%%

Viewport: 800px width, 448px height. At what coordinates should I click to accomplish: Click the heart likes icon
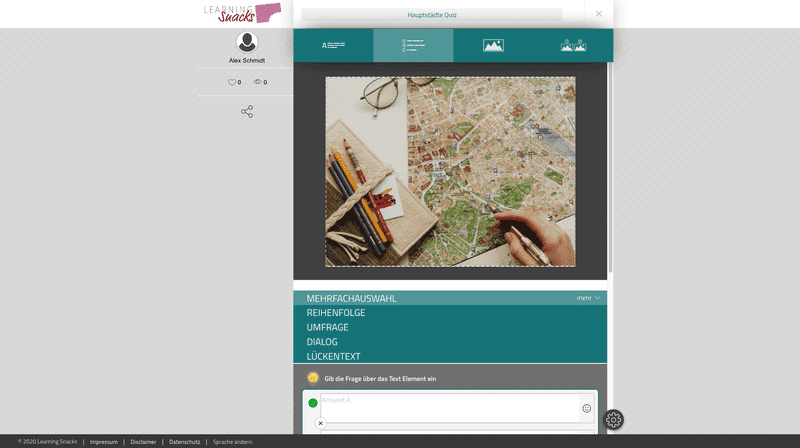pos(232,82)
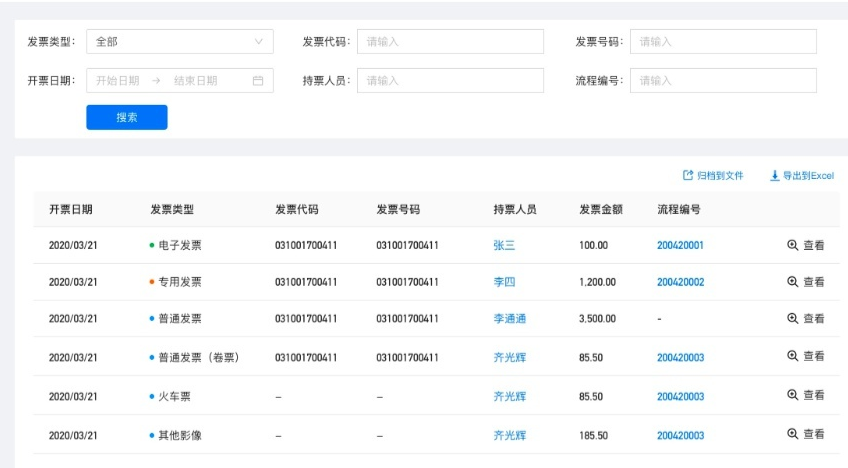Click the blue 搜索 button

coord(127,117)
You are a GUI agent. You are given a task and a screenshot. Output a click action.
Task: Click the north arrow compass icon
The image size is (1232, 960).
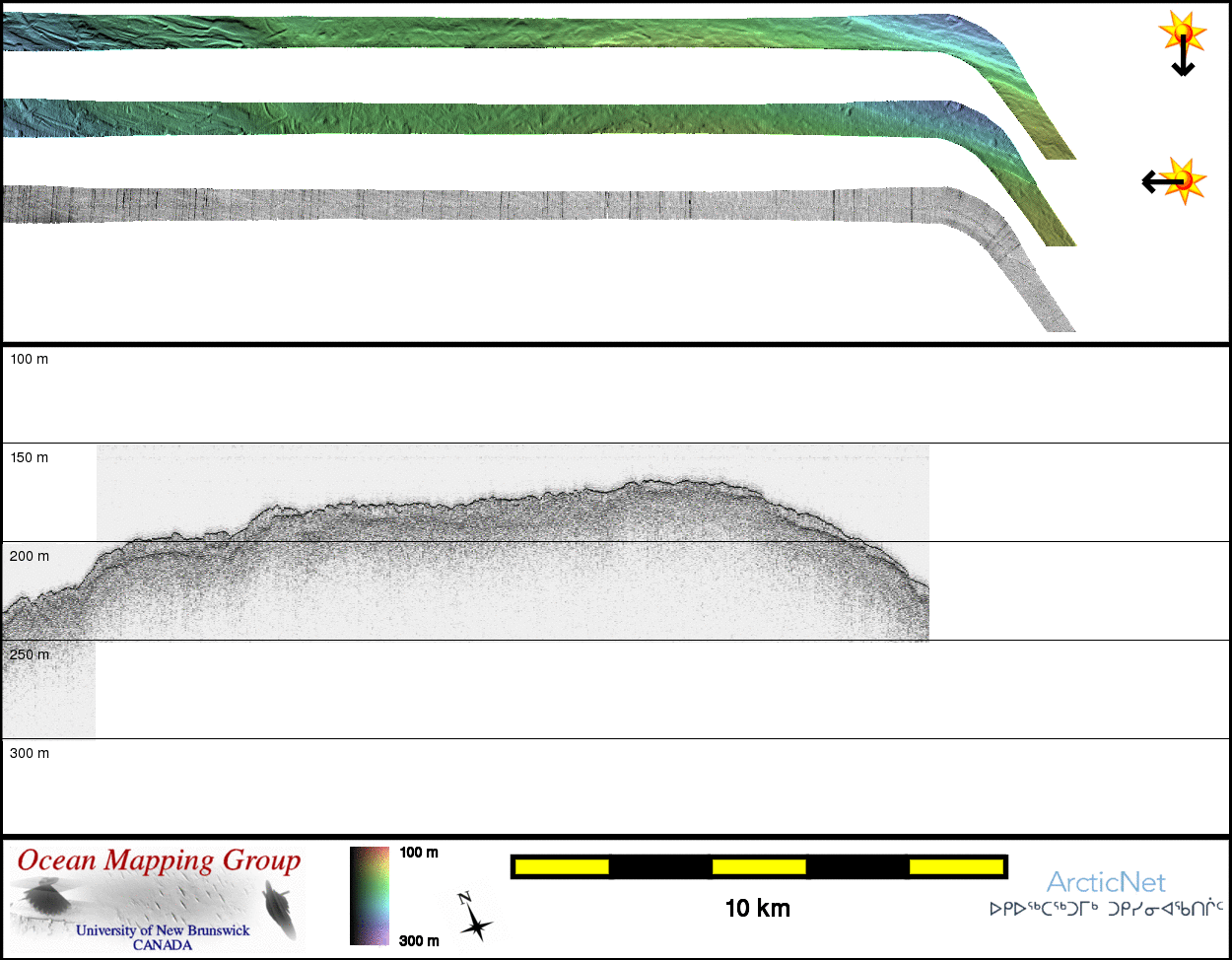pos(473,916)
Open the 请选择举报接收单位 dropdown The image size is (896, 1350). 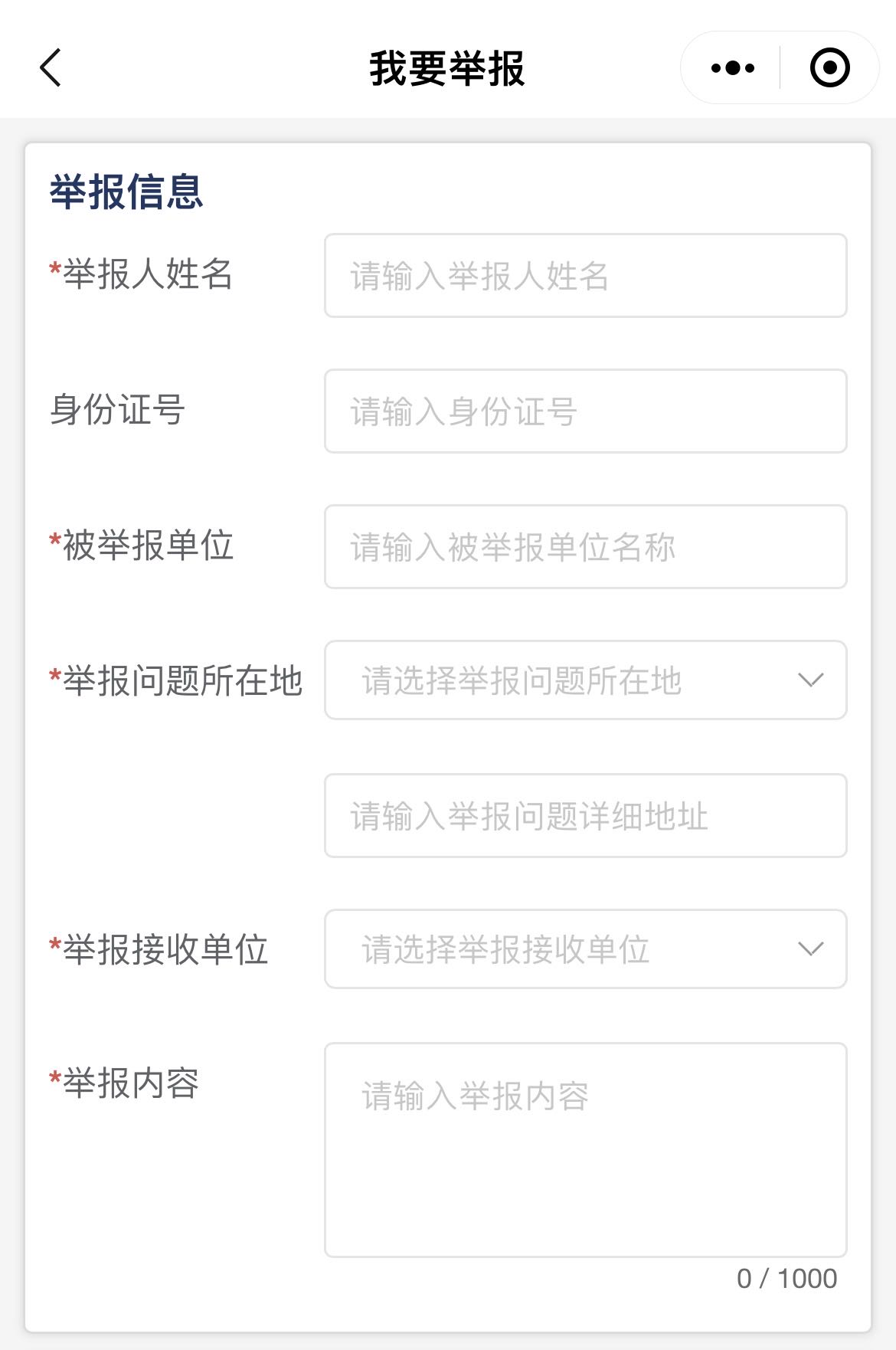[x=586, y=949]

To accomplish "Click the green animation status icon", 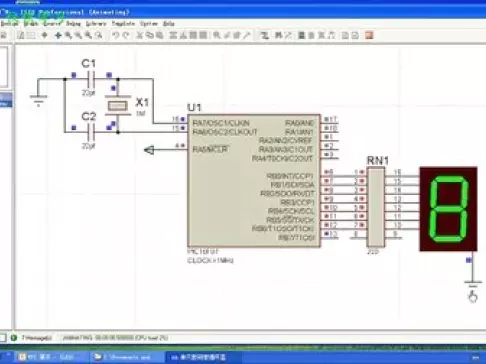I will [14, 338].
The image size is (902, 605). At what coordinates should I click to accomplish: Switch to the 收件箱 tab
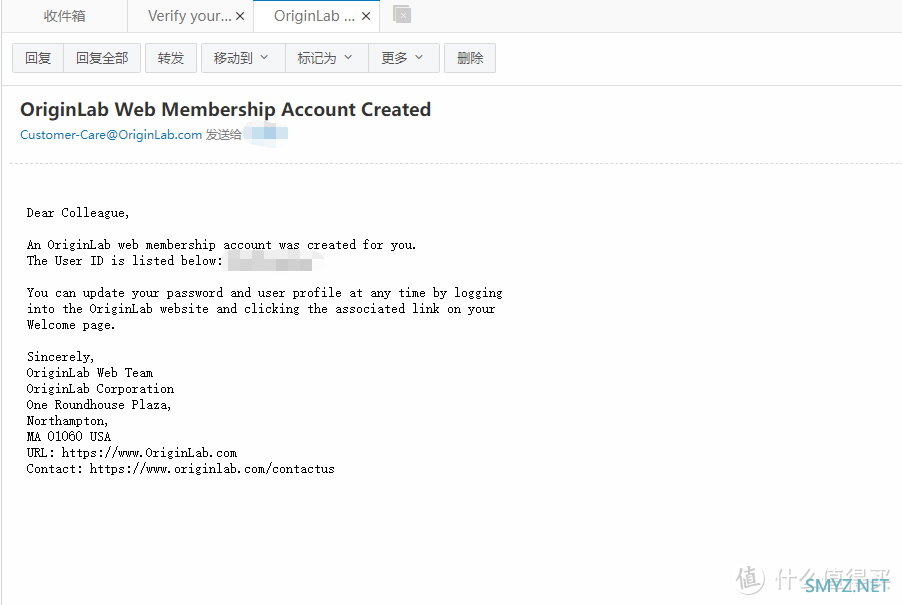coord(64,16)
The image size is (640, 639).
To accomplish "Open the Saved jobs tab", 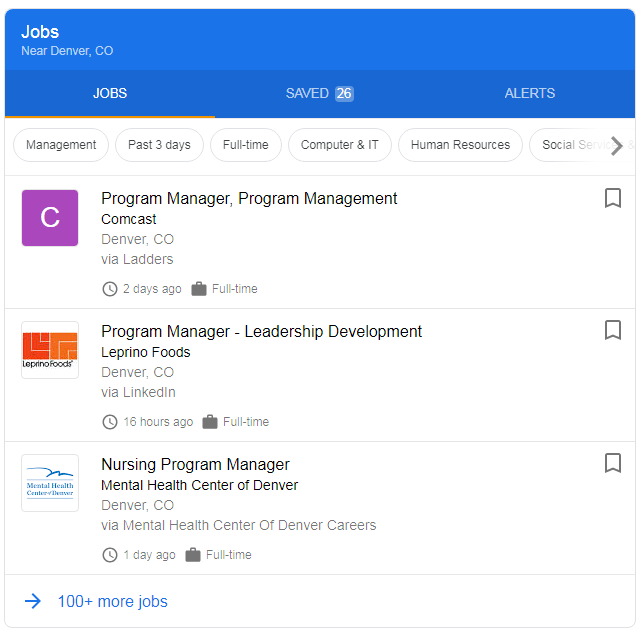I will [x=319, y=93].
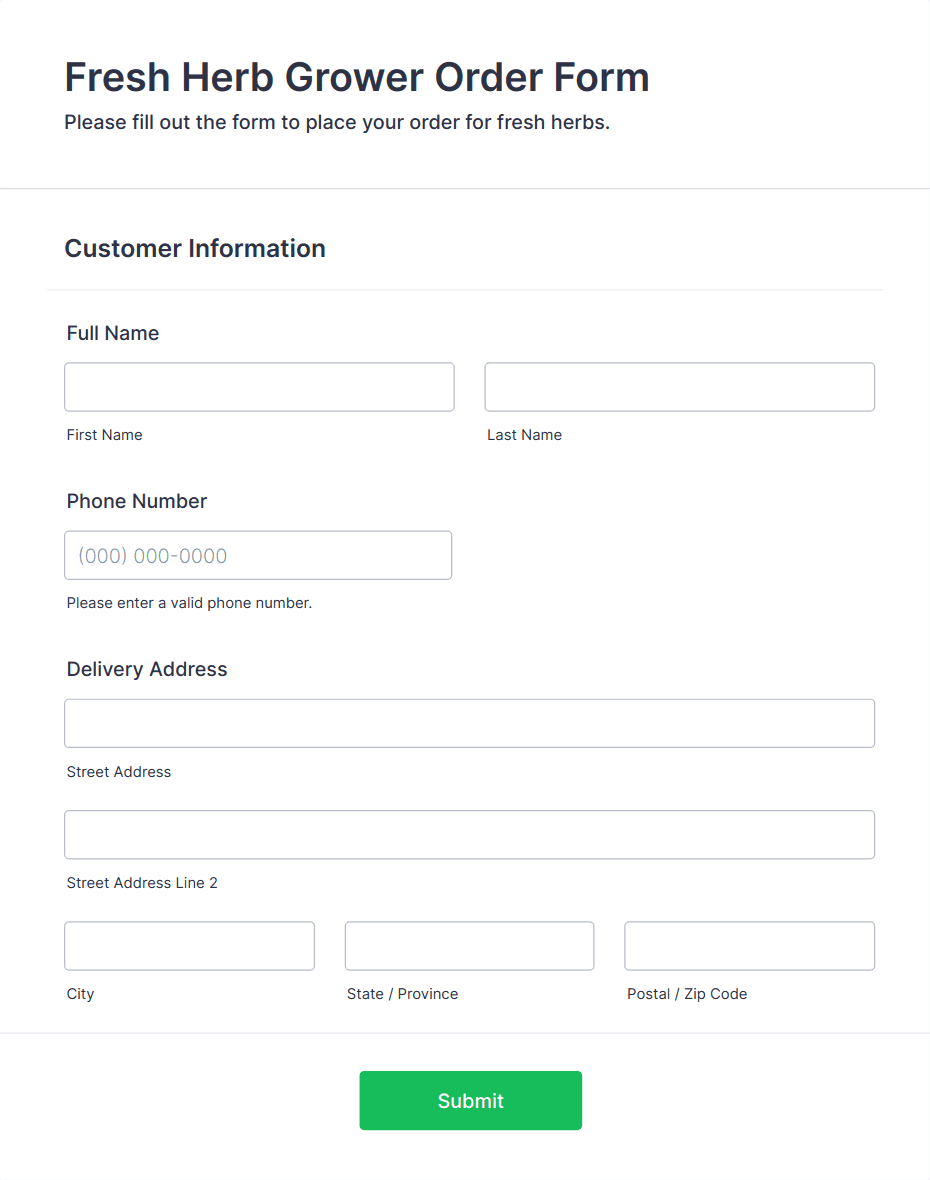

%%

:: What to produce ::
Pictures excluded, repeat exactly the lines from the top of the material through the line with "You are a GUI", including both of those lines.

:: Completed exercise ::
Viewport: 800px width, 448px height. At what coordinates should I click to accomplish: Click the heart likes icon
pos(232,82)
Click the blue 搜索 button

coord(127,117)
You are a GUI agent. You are given a task and a screenshot. Output a click action.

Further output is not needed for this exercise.